__Records to process__
——————————

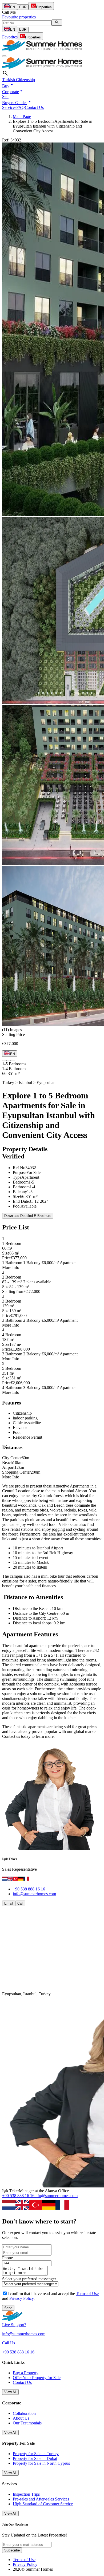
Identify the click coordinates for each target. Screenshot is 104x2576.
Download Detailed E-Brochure (27, 1216)
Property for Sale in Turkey (36, 2453)
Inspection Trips (26, 2494)
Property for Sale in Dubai (35, 2458)
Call (20, 1903)
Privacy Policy (21, 2298)
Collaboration (24, 2413)
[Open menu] (4, 56)
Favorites (10, 37)
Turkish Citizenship (18, 79)
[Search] (56, 22)
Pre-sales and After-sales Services (41, 2499)
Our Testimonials (27, 2423)
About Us (21, 2418)
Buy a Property (25, 2373)
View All (10, 2392)
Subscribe (12, 2550)
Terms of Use (87, 2293)
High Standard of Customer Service (43, 2504)
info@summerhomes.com (34, 1894)
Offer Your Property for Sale (37, 2377)
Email (8, 1903)
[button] (8, 86)
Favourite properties (19, 17)
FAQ (20, 107)
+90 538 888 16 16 (29, 1889)
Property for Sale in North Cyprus (41, 2463)
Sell (5, 96)
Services (9, 107)
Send (8, 2308)
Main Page (22, 116)
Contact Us (34, 107)
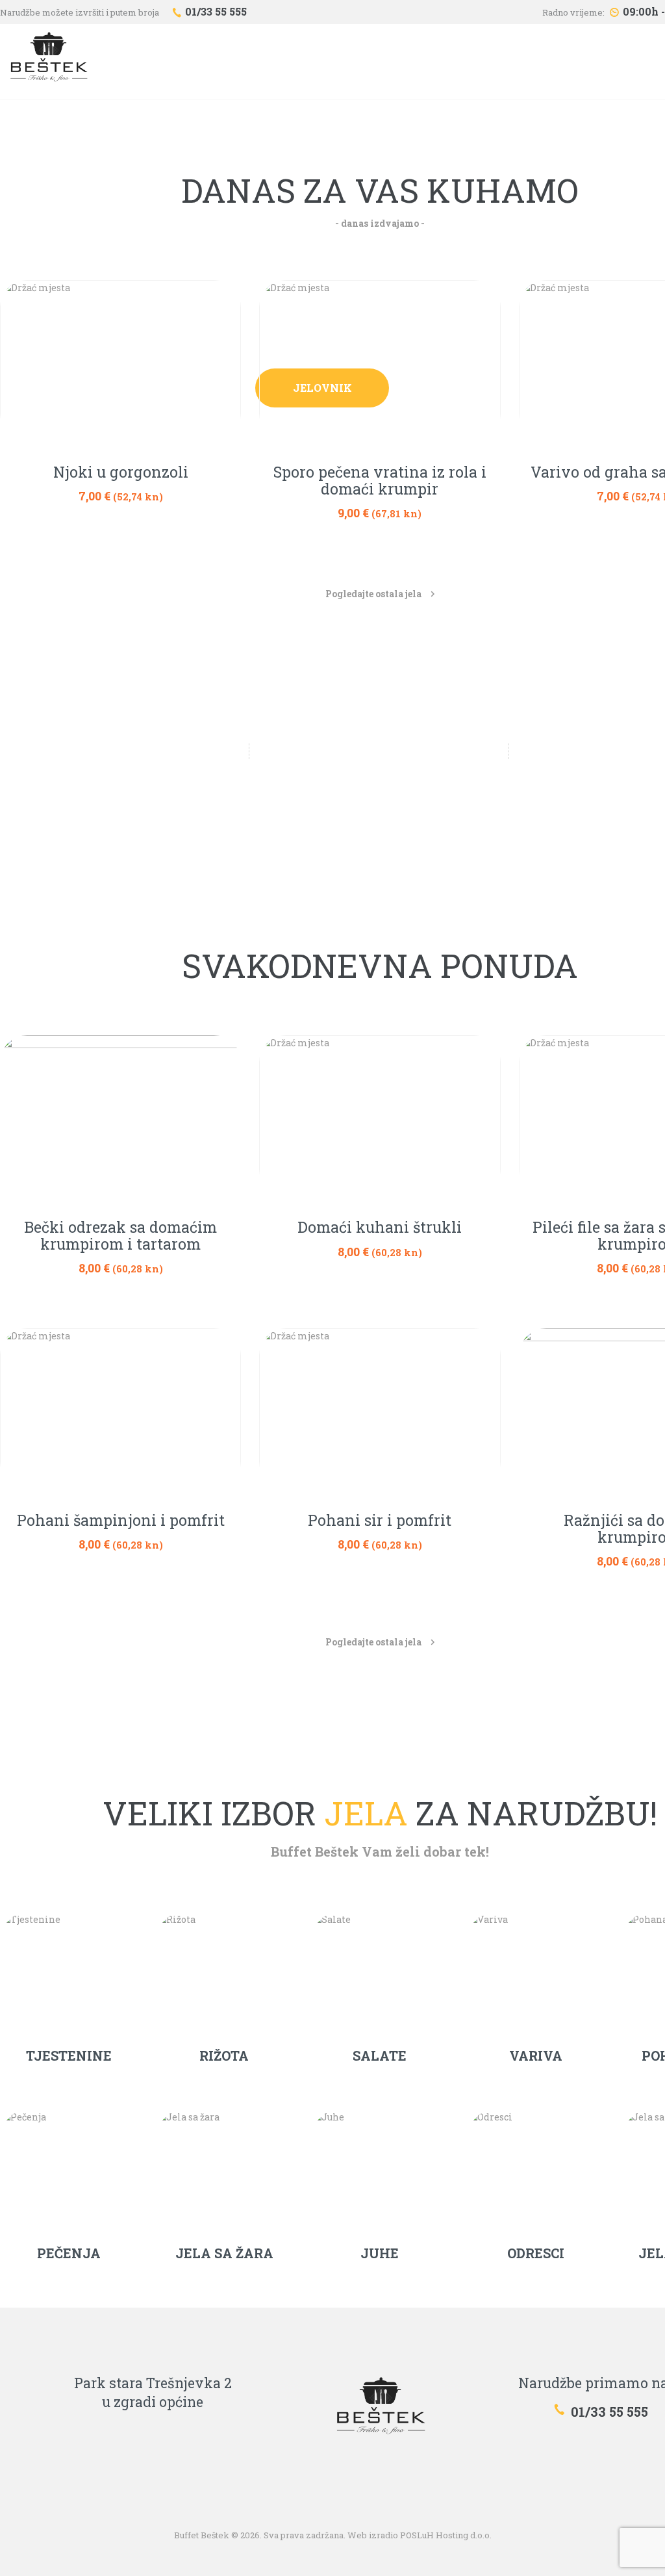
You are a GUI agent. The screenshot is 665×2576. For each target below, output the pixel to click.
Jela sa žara (224, 2253)
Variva (535, 2055)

——————————

__Work order__
The line above containing "Privacy Policy (21, 2298)", the line containing "Contact Us (34, 107)", and every line between them are to be transcribed exactly; no other line is wanted.

__Exercise output__
Privacy Policy (21, 2298)
Collaboration (24, 2413)
[Open menu] (4, 56)
Favorites (10, 37)
Turkish Citizenship (18, 79)
[Search] (56, 22)
Pre-sales and After-sales Services (41, 2499)
Our Testimonials (27, 2423)
About Us (21, 2418)
Buy a Property (25, 2373)
View All (10, 2392)
Subscribe (12, 2550)
Terms of Use (87, 2293)
High Standard of Customer Service (43, 2504)
info@summerhomes.com (34, 1894)
Offer Your Property for Sale (37, 2377)
Email (8, 1903)
[button] (8, 86)
Favourite properties (19, 17)
FAQ (20, 107)
+90 538 888 16 16 (29, 1889)
Property for Sale in North Cyprus (41, 2463)
Sell (5, 96)
Services (9, 107)
Send (8, 2308)
Main Page (22, 116)
Contact Us (34, 107)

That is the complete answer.